EXTRACTED RECORDS
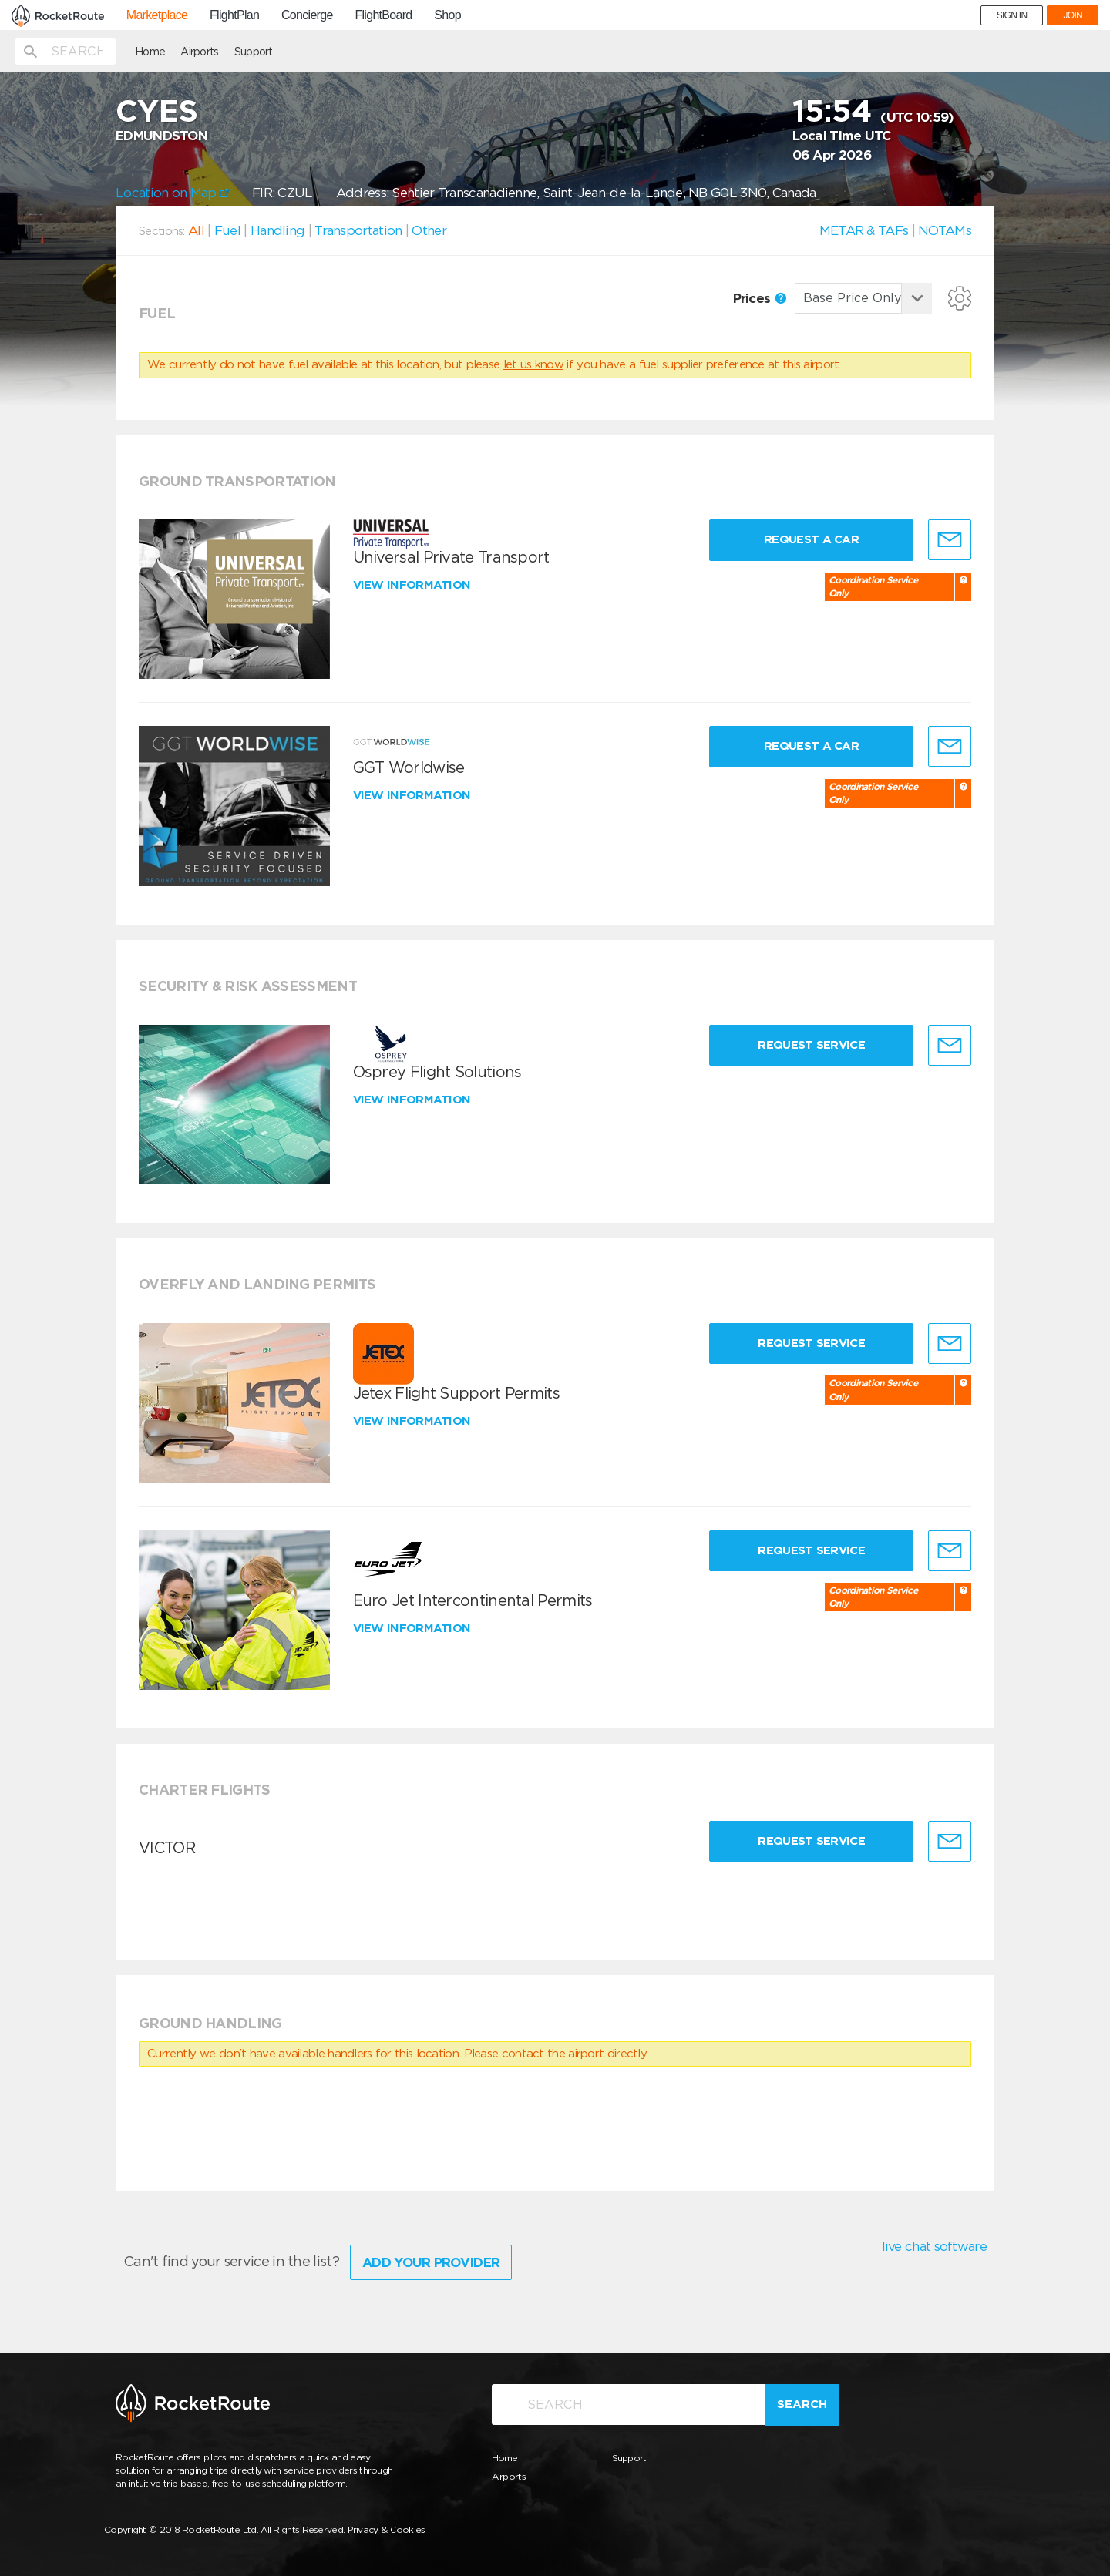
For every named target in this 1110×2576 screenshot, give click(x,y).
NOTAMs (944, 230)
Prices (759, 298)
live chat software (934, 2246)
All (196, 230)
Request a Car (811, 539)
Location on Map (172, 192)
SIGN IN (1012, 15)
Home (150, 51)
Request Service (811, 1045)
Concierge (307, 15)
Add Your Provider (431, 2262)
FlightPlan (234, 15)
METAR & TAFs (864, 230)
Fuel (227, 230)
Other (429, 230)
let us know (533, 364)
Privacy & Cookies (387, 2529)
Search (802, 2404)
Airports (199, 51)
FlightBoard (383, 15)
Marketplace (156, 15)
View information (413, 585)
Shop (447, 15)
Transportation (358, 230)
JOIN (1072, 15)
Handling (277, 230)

REQUIREMENTS
Rewrite all of the records above, substituting "live support" for "live chat software" and keeping every other line and coordinate unchanged. Leave out the pictures.

OUTPUT BELOW
For every named target in this 1110×2576 screenshot, give click(x,y).
NOTAMs (944, 230)
Prices (759, 298)
live support (934, 2246)
All (196, 230)
Request a Car (811, 539)
Location on Map (172, 192)
SIGN IN (1012, 15)
Home (150, 51)
Request Service (811, 1045)
Concierge (307, 15)
Add Your Provider (431, 2262)
FlightPlan (234, 15)
METAR & TAFs (864, 230)
Fuel (227, 230)
Other (429, 230)
let us know (533, 364)
Privacy & Cookies (387, 2529)
Search (802, 2404)
Airports (199, 51)
FlightBoard (383, 15)
Marketplace (156, 15)
View information (413, 585)
Shop (447, 15)
Transportation (358, 230)
JOIN (1072, 15)
Handling (277, 230)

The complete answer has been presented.